As if more evidence was needed that the fleet card business is alive and well, segment leader FleetCor Technologies reported Thursday (Oct. 30) that its third-quarter revenues jumped 31 percent to $295.3 million and its net income grew 21 percent to $95.5 million.
“We are pleased with our results for the quarter. North America had very strong organic growth in the quarter and we continue to see the benefits of the acquisitions we closed last year,” said Fleet Cor CEO Ron Clarke. “During the third quarter, we entered Germany with the Shell deal, acquired Pac Pride, and signed definitive documents to acquire Comdata.”
CFO Eric Dey added: “The third quarter was another strong quarter for the Company. While our business momentum remains strong, as we enter the fourth quarter, we are experiencing headwinds in foreign exchange rates that will impact our Q4 2014 revenue and net income, assuming exchange rates remain at current levels.”

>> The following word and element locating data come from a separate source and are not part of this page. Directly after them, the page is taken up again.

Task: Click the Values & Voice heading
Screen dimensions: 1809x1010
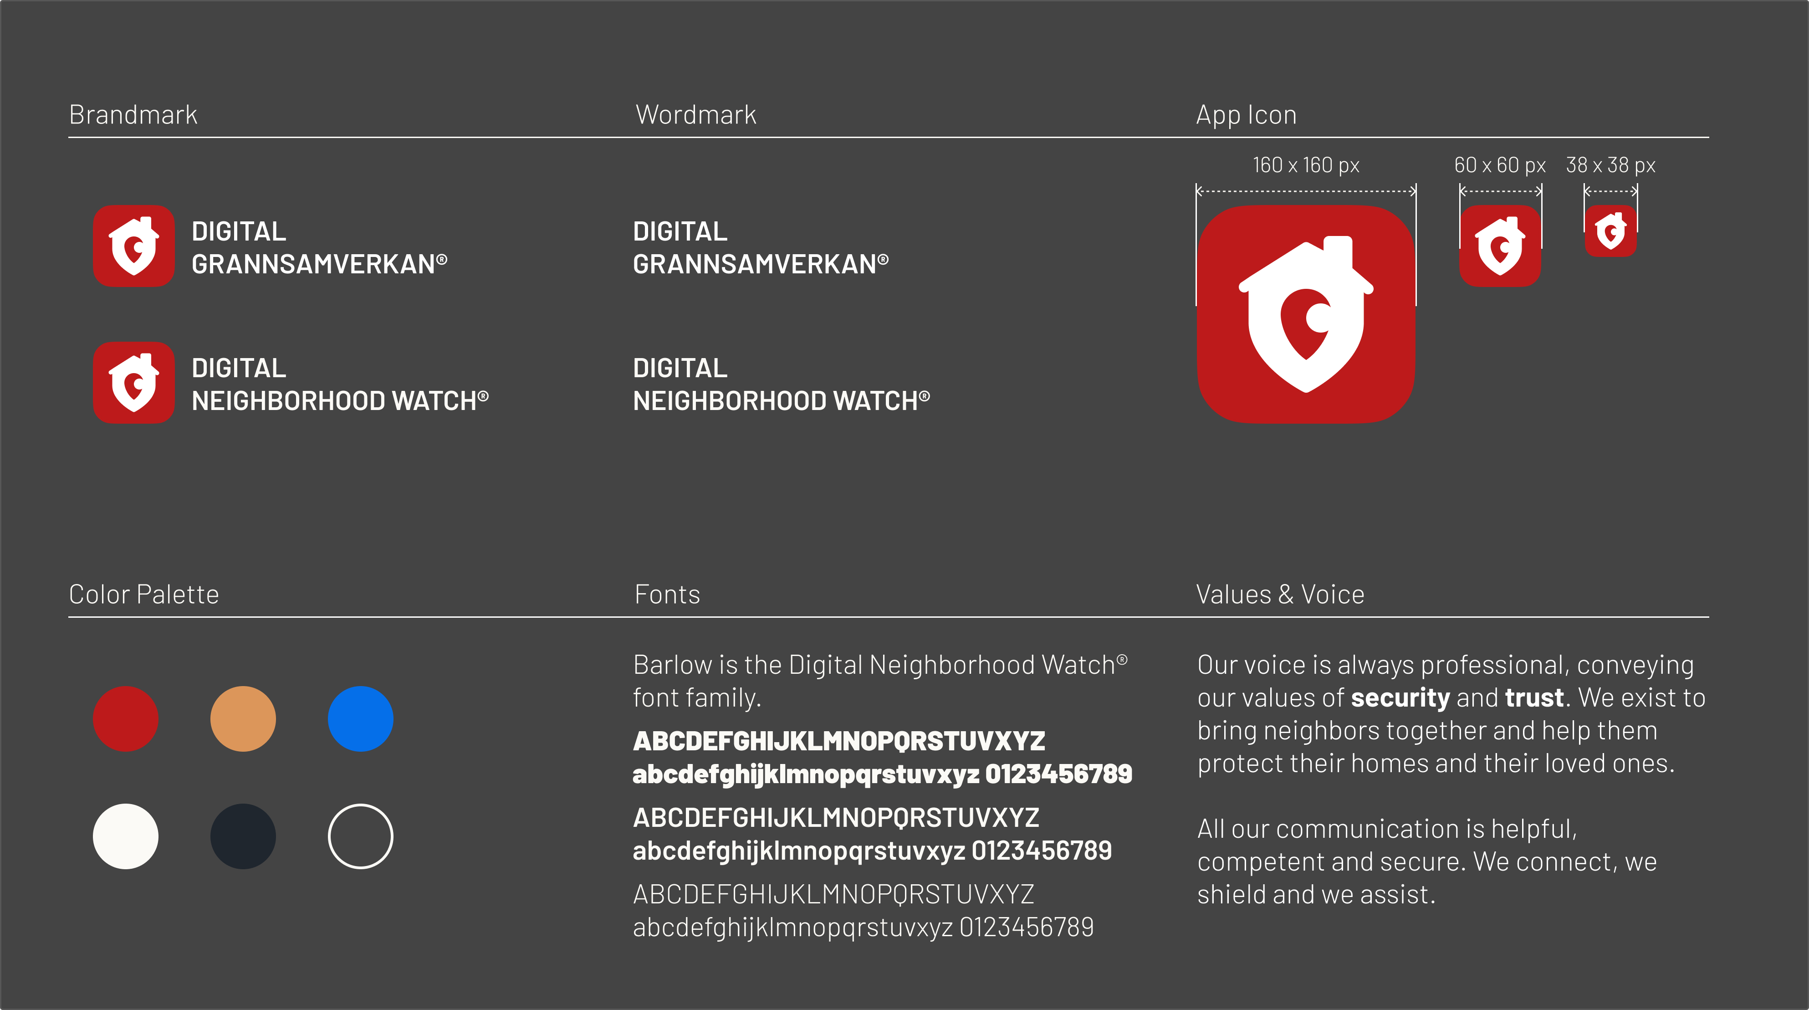Action: (1280, 594)
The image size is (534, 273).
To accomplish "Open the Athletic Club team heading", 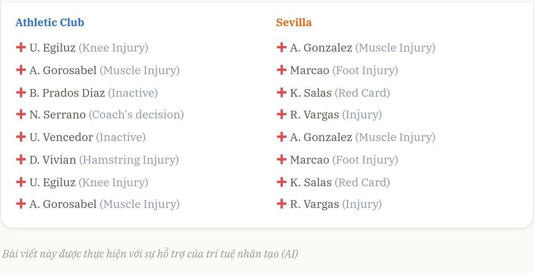I will [50, 22].
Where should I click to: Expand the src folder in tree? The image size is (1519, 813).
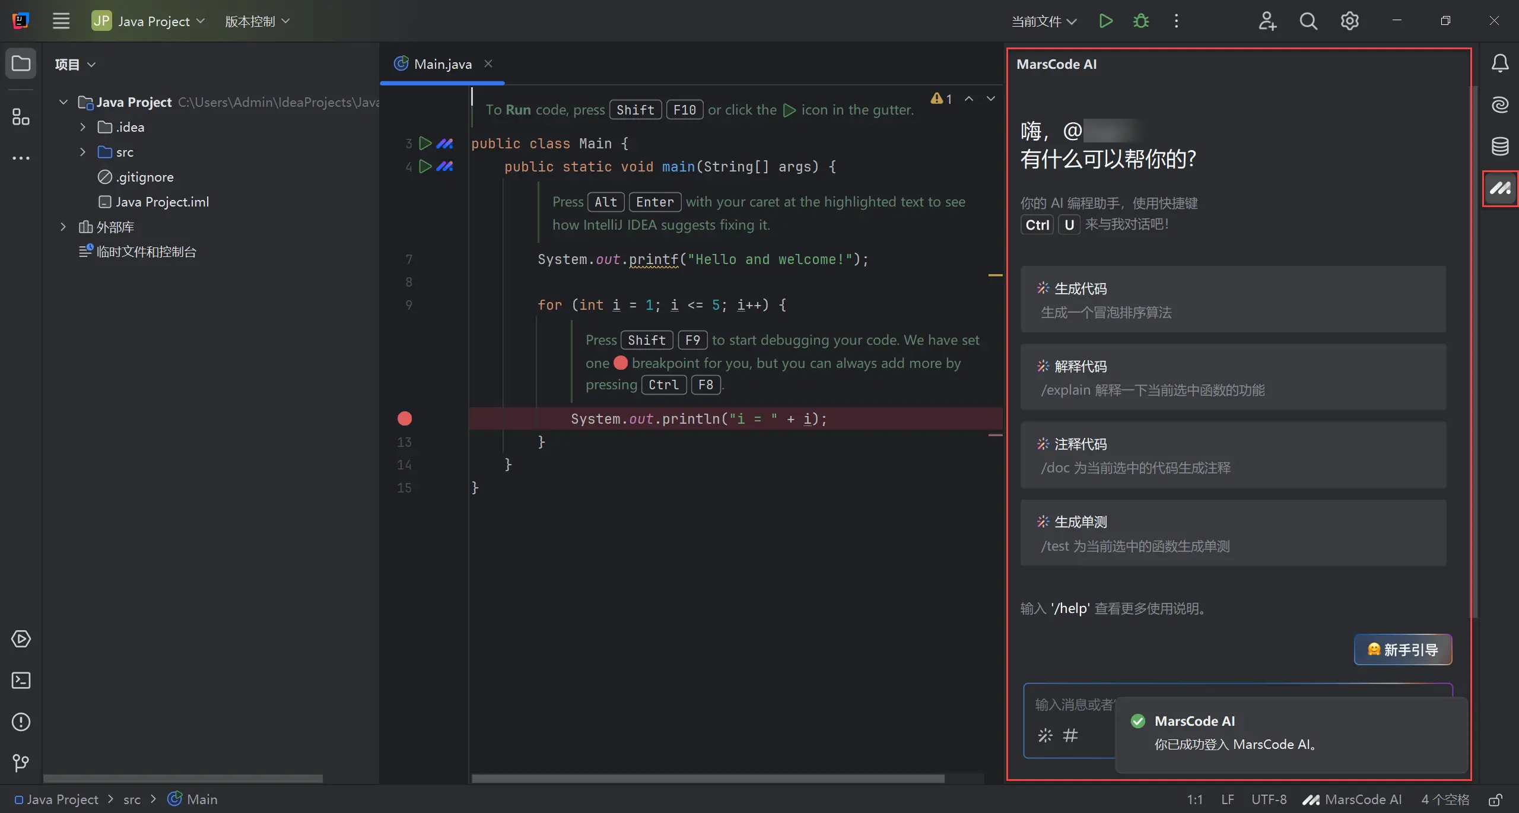click(82, 152)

In a call with analysts, Clarke said that the company is hoping to do well an anticipated higher fuel spread next year. But the worst situation, Clarke said, would be fuel prices that didn’t change much at all.
“Spreads come about due to volatility. The fuel prices have to move basically to create spreads going one way or the other. And so the worst situation for us would be low fuel prices just staying low, nothing happening,” the CEO said. “And what that would cause is we’d lose on the business models that are sensitive to absolute fuel price, and we’d probably run kind of what we call average market spreads, and so it’s the volatility price that seesawing up and down that create the spread opportunity.”